Su poder y secretos de reina culinaria me lo transmitió sin dogmas ni recetas ortodoxas «para el día que tengas tu casa no dependas de nadie», me decía con sonrisa pícara. Probaba directo al cucharón y podía haberse ganado cualquier cantidad de premios o competencias por sus arroces imperiales, frijoles negros a lo Pucha, pudín de cerelac, croquetas de caldos de pollo o pescado, y dulces de zanahoria y col, que hasta el menos adicto a esos platos terminaba preguntando cómo lo había hecho, pues lucían sencillos, pero de otra galaxia en cuanto al paladar.
Pucha solo dejaba acostarse en la lado de su cama a su nieto mayor y eso alimentaba la ilusión que el olor de su almohada y la ondulación de esa parte del colchón eran únicamente compartidos con «el yoyo que quería doble». Eso sí después que nacieron mis primos (Giusel, Anaicel, Abel y Linet) y mi hermano materno (Vicente) su gran virtud consistió en hacerles sentir a todos sus nietos ese mismo sentimiento que ya había bebido o experimentado en primicia «el yoyo», por ser el más viejo.
Pero Pucha no era nada sin Javier y mi abuelo tampoco sabía respirar sin ella. Su noviazgo empezó con 15 años. Ambos nacieron el mes de marzo y en ese propio tercer mes del año se casaron. Nos criaron a todos, (cinco hijos y este nieto- periodista), bajo brújulas bien definidas: honestos, solidarios, sin violencia contra la mujer, amantes de Cuba y unidos como familia. Ellos eran el horcón de la familia y cuando convocaban nadie faltaba al llamado.
Con Javier aprendí de fotografía, de historia, de lectura y hasta de cómo arreglar bicicletas para ser mi propio mecánico. Jugaba dominó como los Dioses y su pareja preferida era Pucha. Cuando se sentaban nadie podía destronarlos en toda la noche. Y juro que no se hacían señas ni se tocaban por debajo de la mesa. Era una química de jugadores enamorados, porque lo que sí nunca les faltó a ellos fue amor.
Pucha se anotó de primera para acompañar a mi grupo de 3ro y 4to grado las dos veces que fuimos a Tarará (aquel campamento de pioneros que se iba en época de clases y en vacaciones) y estando allá preparaba «las meriendas más ricas del mundo» antes de acostarnos. Era tanto su ángel que en lugar de «abuela de joel», el mismo día del arribo ya todos le decían: Pucha, Pucha, Pucha.
¿Y por qué son ellos la foto de mi vida? Por su valentía para afrontar todas las situaciones, por no dejar nunca de educar (hasta con un gesto), por su entrega al trabajo, por su disposición a compartir lo poco que tuvieran con el vecino, el amigo, la familia. Cómo olvidar que al nacer mi hija mayor no tenía casa donde vivir y mi abuela Pucha soltó en la sala: «vengan para acá, aquí nos acomodamos». Y así fue hasta que pude tener vivienda propia.
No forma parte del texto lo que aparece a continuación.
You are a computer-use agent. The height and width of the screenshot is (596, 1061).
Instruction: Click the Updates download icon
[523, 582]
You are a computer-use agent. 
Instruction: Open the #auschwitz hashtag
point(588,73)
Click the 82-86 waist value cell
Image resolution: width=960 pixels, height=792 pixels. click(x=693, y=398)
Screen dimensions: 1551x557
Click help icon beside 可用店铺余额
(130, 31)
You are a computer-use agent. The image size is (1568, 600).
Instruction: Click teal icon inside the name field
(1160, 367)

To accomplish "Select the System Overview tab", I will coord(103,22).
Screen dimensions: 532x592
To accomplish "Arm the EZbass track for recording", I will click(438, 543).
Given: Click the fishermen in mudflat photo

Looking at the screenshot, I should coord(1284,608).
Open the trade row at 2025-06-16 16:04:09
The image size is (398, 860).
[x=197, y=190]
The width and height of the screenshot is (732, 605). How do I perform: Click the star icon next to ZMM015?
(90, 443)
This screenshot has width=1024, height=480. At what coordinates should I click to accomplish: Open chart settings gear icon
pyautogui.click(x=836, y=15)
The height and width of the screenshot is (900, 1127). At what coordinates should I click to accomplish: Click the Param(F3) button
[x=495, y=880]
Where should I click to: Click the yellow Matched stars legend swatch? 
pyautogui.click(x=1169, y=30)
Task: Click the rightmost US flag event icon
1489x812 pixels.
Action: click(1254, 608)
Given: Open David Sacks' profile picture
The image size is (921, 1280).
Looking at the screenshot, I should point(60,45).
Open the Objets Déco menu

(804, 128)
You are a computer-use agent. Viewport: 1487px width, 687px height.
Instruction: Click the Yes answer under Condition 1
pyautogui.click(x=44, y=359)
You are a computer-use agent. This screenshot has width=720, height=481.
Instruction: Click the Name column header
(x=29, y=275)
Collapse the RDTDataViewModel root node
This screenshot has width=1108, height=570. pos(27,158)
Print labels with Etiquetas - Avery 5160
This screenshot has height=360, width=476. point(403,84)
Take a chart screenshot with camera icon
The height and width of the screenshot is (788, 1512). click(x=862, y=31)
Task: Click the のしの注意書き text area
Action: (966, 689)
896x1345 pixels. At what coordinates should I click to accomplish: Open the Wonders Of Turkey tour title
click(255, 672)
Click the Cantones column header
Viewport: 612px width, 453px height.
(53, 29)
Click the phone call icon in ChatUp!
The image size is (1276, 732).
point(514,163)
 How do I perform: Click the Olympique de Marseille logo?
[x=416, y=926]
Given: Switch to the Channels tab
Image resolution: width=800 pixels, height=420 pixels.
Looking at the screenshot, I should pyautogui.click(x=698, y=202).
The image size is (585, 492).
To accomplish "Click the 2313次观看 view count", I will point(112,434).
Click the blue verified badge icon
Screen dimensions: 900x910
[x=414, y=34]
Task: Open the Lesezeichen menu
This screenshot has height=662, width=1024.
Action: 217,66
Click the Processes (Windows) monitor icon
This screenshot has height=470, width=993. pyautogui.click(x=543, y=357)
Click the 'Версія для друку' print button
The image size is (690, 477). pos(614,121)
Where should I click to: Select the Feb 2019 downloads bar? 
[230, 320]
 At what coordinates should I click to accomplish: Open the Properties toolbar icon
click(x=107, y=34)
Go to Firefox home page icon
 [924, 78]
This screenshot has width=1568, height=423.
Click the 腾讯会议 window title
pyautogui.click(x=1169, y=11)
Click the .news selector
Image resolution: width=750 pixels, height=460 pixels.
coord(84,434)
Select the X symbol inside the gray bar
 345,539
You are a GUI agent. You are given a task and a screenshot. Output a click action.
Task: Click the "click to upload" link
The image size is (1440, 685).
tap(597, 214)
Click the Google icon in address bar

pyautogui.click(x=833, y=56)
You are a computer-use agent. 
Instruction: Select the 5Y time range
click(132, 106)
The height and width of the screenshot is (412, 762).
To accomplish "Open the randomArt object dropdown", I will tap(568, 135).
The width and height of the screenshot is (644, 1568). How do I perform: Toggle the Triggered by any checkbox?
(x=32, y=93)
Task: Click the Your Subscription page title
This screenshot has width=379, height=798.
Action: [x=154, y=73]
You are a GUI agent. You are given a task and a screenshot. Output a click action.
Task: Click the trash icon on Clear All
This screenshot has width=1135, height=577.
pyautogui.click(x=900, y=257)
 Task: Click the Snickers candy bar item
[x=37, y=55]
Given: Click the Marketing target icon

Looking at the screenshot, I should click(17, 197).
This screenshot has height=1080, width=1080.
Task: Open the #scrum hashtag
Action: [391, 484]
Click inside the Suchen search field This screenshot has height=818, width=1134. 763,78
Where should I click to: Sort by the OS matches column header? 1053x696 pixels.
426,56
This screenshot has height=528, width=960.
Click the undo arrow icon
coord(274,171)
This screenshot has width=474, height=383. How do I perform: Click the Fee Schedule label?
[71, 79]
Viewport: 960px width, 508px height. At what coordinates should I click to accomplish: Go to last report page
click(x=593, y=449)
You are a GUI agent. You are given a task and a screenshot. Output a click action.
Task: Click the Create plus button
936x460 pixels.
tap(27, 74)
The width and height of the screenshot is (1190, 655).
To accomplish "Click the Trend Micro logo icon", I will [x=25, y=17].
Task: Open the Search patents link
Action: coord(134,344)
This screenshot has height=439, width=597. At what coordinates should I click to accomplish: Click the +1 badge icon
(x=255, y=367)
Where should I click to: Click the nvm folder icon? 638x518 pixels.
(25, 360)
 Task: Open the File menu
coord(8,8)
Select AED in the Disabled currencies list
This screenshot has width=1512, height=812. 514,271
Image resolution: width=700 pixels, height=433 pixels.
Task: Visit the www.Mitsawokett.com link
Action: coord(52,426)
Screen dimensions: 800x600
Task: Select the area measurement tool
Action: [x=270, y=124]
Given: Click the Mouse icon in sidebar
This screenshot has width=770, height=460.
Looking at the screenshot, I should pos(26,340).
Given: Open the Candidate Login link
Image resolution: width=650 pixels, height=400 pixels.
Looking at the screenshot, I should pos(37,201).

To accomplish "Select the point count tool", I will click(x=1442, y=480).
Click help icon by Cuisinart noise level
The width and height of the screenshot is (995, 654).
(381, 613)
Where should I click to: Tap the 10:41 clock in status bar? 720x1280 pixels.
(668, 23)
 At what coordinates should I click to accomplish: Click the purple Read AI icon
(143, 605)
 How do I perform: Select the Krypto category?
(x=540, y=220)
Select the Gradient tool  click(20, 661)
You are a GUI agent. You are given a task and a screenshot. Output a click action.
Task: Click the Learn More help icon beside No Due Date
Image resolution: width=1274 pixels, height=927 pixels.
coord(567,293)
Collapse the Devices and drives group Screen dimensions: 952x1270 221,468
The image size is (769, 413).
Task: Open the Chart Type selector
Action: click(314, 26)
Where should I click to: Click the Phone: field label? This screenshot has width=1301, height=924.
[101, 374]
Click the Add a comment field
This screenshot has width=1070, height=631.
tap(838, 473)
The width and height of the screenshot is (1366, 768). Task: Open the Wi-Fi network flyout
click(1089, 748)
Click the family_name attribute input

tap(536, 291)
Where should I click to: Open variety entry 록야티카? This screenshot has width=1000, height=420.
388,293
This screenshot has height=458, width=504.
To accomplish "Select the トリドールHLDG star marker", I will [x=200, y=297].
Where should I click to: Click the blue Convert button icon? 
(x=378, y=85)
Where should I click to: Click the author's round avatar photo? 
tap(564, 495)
Para Javier y Pucha un café mañanero y vaso de café con leche en la noche eran rutinas predilectas. Como también adoraban ver juntos las películas del sábado, las novelas y los dramatizados, aunque Pucha lo hacía desde su silla acolchonada y Javier desde un sillón de rey. Siempre recuerdo que a la hora de comer, se abría la mesa y todos nos acercábamos. Nadie podía quedar fuera de la mesa. Nadie, menos Pucha, quien comía en su silla, pero participaba igual en el debate que casi siempre arrancaba después de escuchar el dramatizado de Alegrías de Sobremesa.
Pucha es la más grande de mis influencias. Javier es el paradigma de padre que intento ser. Todos los días del mundo pienso en ellos y no puedo negar que hacerlo me saca las lágrimas. No fueron los clásicos abuelos complacientes, fueron los raros abuelos que no tenían nada material para ellos, pero acumulaban un arsenal de virtudes y sentimientos para aprender, regalar y crecer como ser humano.
Hoy comparto por vez primera una foto de ellos. Y si lo hago es para que todos los que tengan su Pucha y su Javier vivos lo cuiden mucho como yo los cuidé a ellos. O mejor, como yo los amé, los amo y los amaré hasta el último de mis días.